### Map functions: map_row() and map_partition()

Example use cases:
* Group grade processing with map_row().
* Simple Micromodeling example: Model training and scoring of housing data. Data are partitioned on the basis of the home style feature, and a different model is trained in the Advanced SQL Engine for each home style. Then, test data are scored with the corresponding models. Both operations are performed on the user end through using map_partition().

Example goals:
* Using the teradataml DataFrame methods map_row() and map_partition() to apply a Python function to each row or group of rows (partition).

Notes:
* Map functions use the SCRIPT Table Operator (STO) Database object in the background. Therefore, to use map functions the STO **must be enabled** in your target Advanced SQL Engine, and the Teradata Packages for In-nodes Analytics must be installed on its nodes.

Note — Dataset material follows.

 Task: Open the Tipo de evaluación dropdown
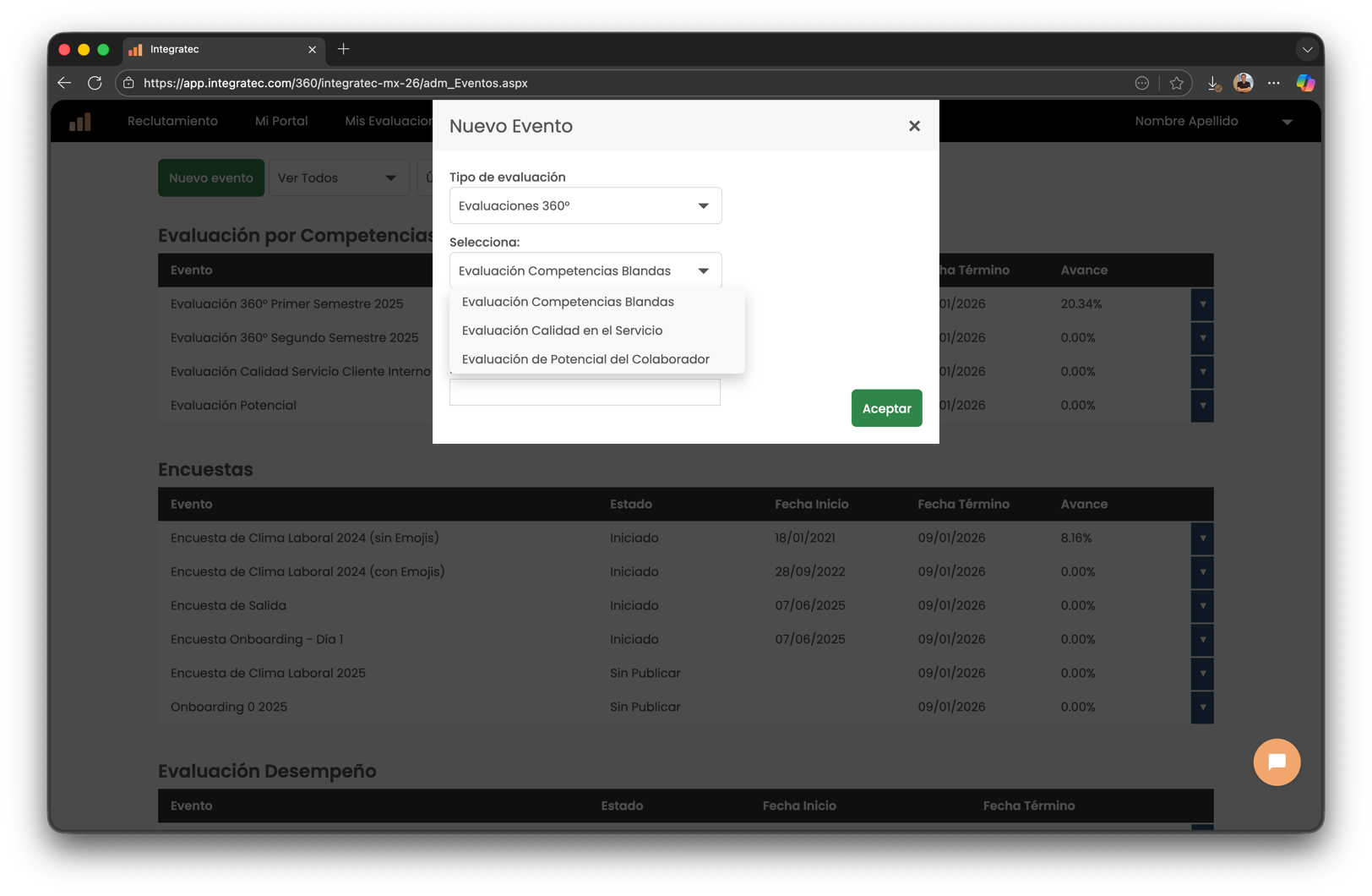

Specifically, the required packages for Python are **teradata-python** and **teradata-python-addons**
* For the Map functions to operate correctly, the **Python** version and the Python *dill* add-on library on the client must be **the same version** as in the In-nodes installed distribution.
* This notebook utilizes several Python packages in addition to **teradataml** which you may need to install on your client.
* For this example, no additional data files are needed; this example utilizes teradaml built-in data.

Notebook workflow:
1. Setup environment.
2. Illustrate map_row() examples with a few different ways to use map_row().
3. Illustrate map_partition() examples: We use map_partition() for Micromodeling, that is
   * in a first example we train a different mode for different partitions in a Database table; then,
   * in a second example we score partitions of test data in a Database talbe with the corresponding trained models.

#### Import Statements

In [None]:
import sys
import getpass
import numpy as np
import pandas as pd
import statsmodels.api as sm
import statsmodels.formula.api as smf

from collections import OrderedDict
from teradataml import create_context, remove_context, load_example_data, DataFrame
from teradataml.dataframe.sql_functions import case
from teradatasqlalchemy.types import FLOAT, CLOB
from sqlalchemy import func
from sqlalchemy.sql import literal_column
from base64 import b64encode, b64decode
from dill import dumps, loads
from numpy import asarray
from pandas import isna, concat, read_csv, Series

# For formatting the output for better readability (only for demo - not required otherwise)
from IPython.core.display import HTML

#### Create context

In [None]:
# Specify a Vantage system to connect to. Specify default database accordingly, or delete the argument.
host = input("Host: ")
username = input("Username: ")
password = getpass.getpass()
# Specify a database name and the database argument, if desired to connect to another than the default.
database = "xxxxx"
con = create_context(host = host, username = username, password = password, database = database)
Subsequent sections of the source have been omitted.